*Data for processing:*
▽
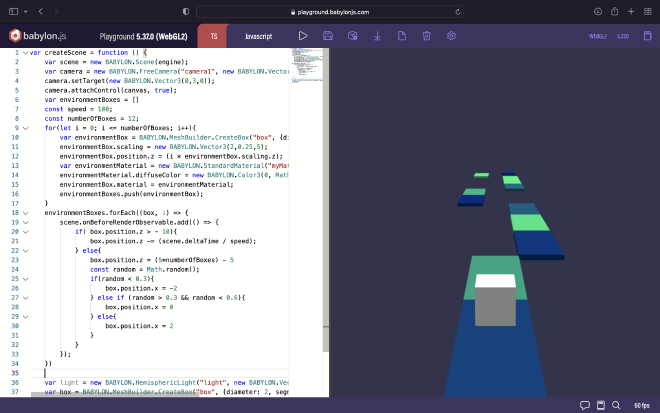Open the 5.37.0 version dropdown
Viewport: 660px width, 413px height.
pos(622,36)

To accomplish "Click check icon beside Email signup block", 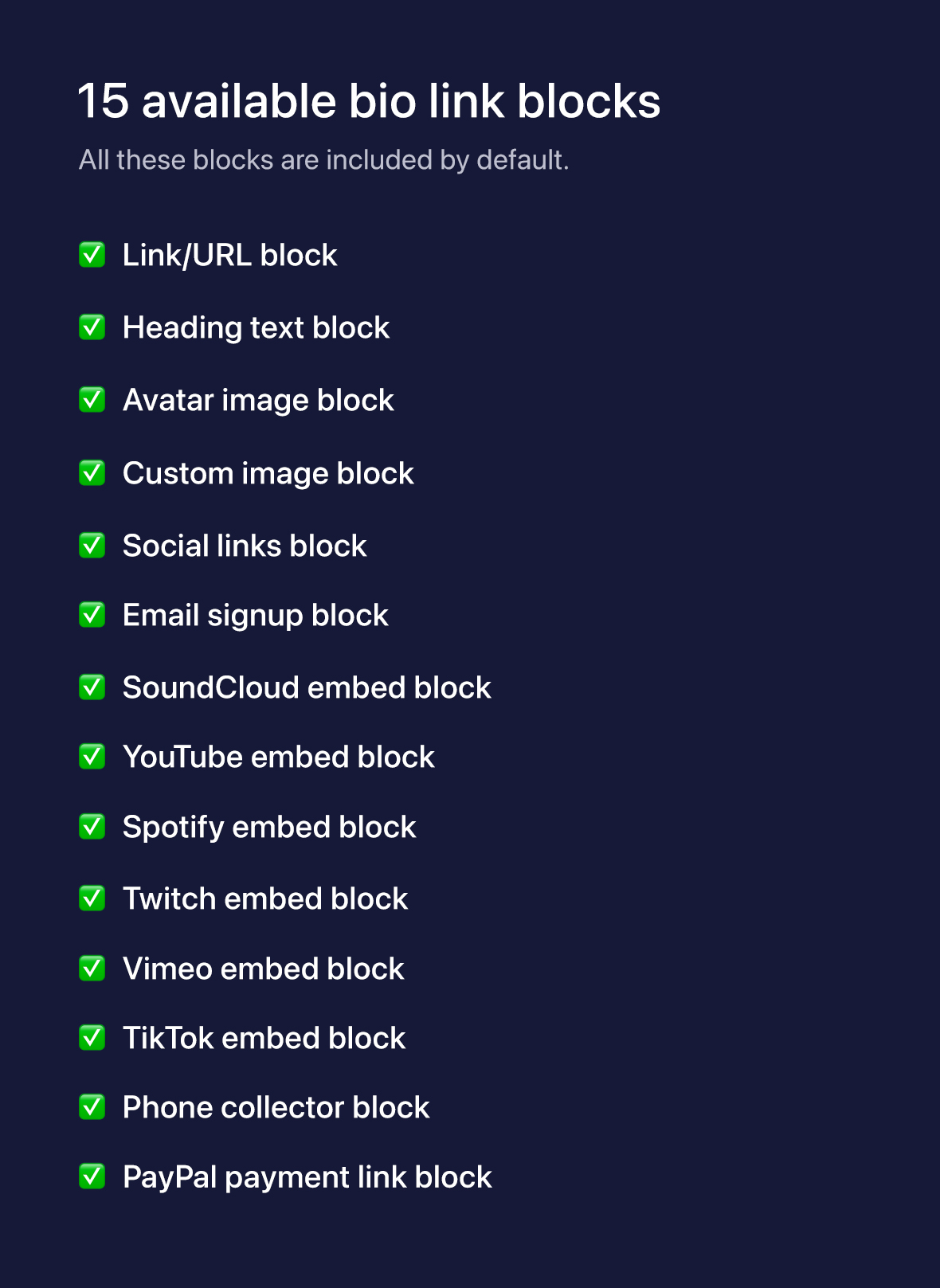I will pyautogui.click(x=92, y=615).
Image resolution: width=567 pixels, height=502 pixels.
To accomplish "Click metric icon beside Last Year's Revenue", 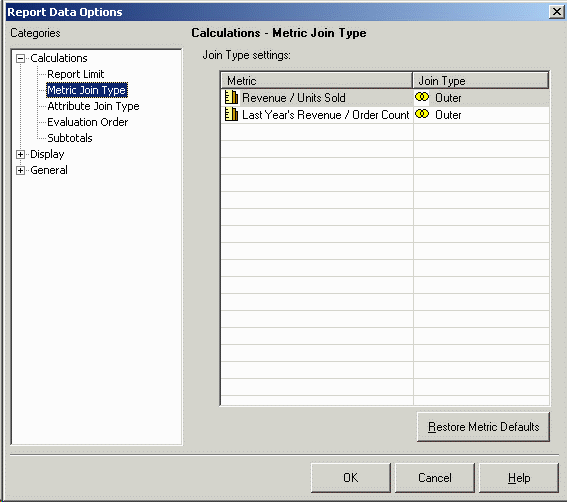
△
*Problem description:*
Exclude all pictures and return precisely the lines from the one containing "Image resolution: width=567" through the closing line of the data.

*Problem solution:*
Image resolution: width=567 pixels, height=502 pixels.
To accomplish "Click metric icon beside Last Year's Revenue", 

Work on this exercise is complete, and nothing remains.